If you have been watching the news, scrolling through your Twitter feed, sifting through your Facebook timeline or simply not living under a rock over the past few weeks, you know that Republican presidential nominee Donald Trump has dug himself an even deeper hole this election, and I’m not sure he’ll be able to climb out.

The leaked video of Trump degrading women a few weeks back proved the sexist nature of the Republican nominee and created a vacuum of anti-Trump rhetoric from both sides of the political spectrum. In fact, GOP members began to denounce Donald Trump as the face of the party in this election, scorning the nominee’s very unpresidential actions. To that, all I can say to Republicans who backed Trump in the first place is: Are you really surprised?

This election has seen Donald Trump insult numerous demographics numerous times. The leaked video was tangible and vivid evidence of an already sound fact: Donald Trump is a sexist. Yet, even with this disgusting video circulating on the internet and being talked about on every news media outlet, the question of Democratic presidential nominee Hillary Clinton’s email controversy still is being talked about as an equivalent offense to Trump’s actions. The danger in this is that one concerns the faults of a politician, and the other concerns the faults of a human being.

As many of us know, this has been a media-driven, policy-lacking election. Events in the candidates’ pasts have been talked about in debates more than pivotal policy issues. It has become an entertaining and provocative election, but for the wrong reasons. It’s true: The past actions of presidential nominees do hold a great amount of relevance when voters go to the polls in November. We are voting for the leader of our country, the face of our country and the person who is going to change our country. A nominee’s past speaks to their character: What they have done speaks to what they will do, so it’s rational and right to give sure weight to the past of both Donald Trump and Hillary Clinton.

However, the histories of Clinton and Trump have become too relevant in the way we are discussing them. They have become points of entertaining news cycles and political debate. The U.S. public is caught up in the intriguing “he said, she said” stories, weighing these tabloid-worthy, scandal-clad events on par with proposed policy. Both sides of the political spectrum scrutinize the opposing candidate’s past — a back-and-forth that has been going on for the past two months. Regardless, we cannot weigh the past of Hillary Clinton against that of Donald Trump, especially now with the Access Hollywood video as the icing on the cake of Donald Trump’s failed crusade to winning the presidency.
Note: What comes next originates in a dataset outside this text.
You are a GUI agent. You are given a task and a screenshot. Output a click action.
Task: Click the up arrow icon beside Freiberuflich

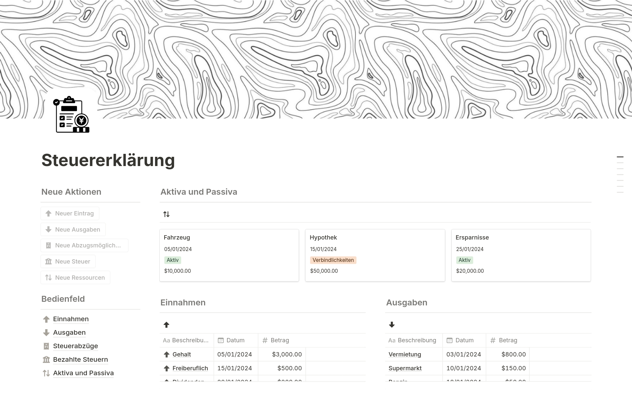click(167, 368)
Every politician makes mistakes. If you look back through history, no president has gotten through his term perfectly unscathed. However, these same presidents have owned up to their mistakes, to their political faults and to their missteps in judgment. They have done the right thing by admitting they did the wrong thing. Hillary Clinton’s political past is tainted with both scandal and mistakes. This is true, but that doesn’t mean she is somehow even with Donald Trump, an argument we seem to be making by applying “choosing the lesser of two evils” to this election. Talk from the Conservative right uses Clinton’s political mistakes to lessen the damage of Trump’s recent and past human failings.
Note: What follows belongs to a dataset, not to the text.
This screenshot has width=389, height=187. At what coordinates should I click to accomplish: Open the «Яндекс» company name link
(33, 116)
The email controversy still being talked about now, while a mistake on Clinton’s part, does not match the degree of Trump’s long and historic slew of insults and disregard for human beings. Trump’s grotesque and sexist remarks are ones that target human beings and human rights. A woman’s right to be respected by the men in her life, and the men in the world, is a human right — a right Trump so blatantly ignored. Any woman — of any party, race, religion, background, level of education — has been insulted by that video.

The clear difference between the two is the fact that only one has taken true responsibility for her mistakes while the other has defensively protested them, even in the face of clear evidence. In fact, last week, Donald Trump threatened to sue all women who have accused him of sexual assault.

This defensive act and pure disregard for what his own words truly meant is the difference between the human being Donald Trump is and the human being Hillary Clinton is. Clinton has admitted to the mistakes of her past. She hasn’t gone on the defensive and argued that the media, the Liberals and the world are against her. No, she has taken responsibility for her wrongdoings, admitting to her own flaws.

Hillary Clinton and Donald Trump are two flawed candidates, possibly the most flawed candidates a U.S. election has seen, but measuring their flaws against each other isn’t fair. Those political mistakes of Clinton are no match for the human faults of Trump.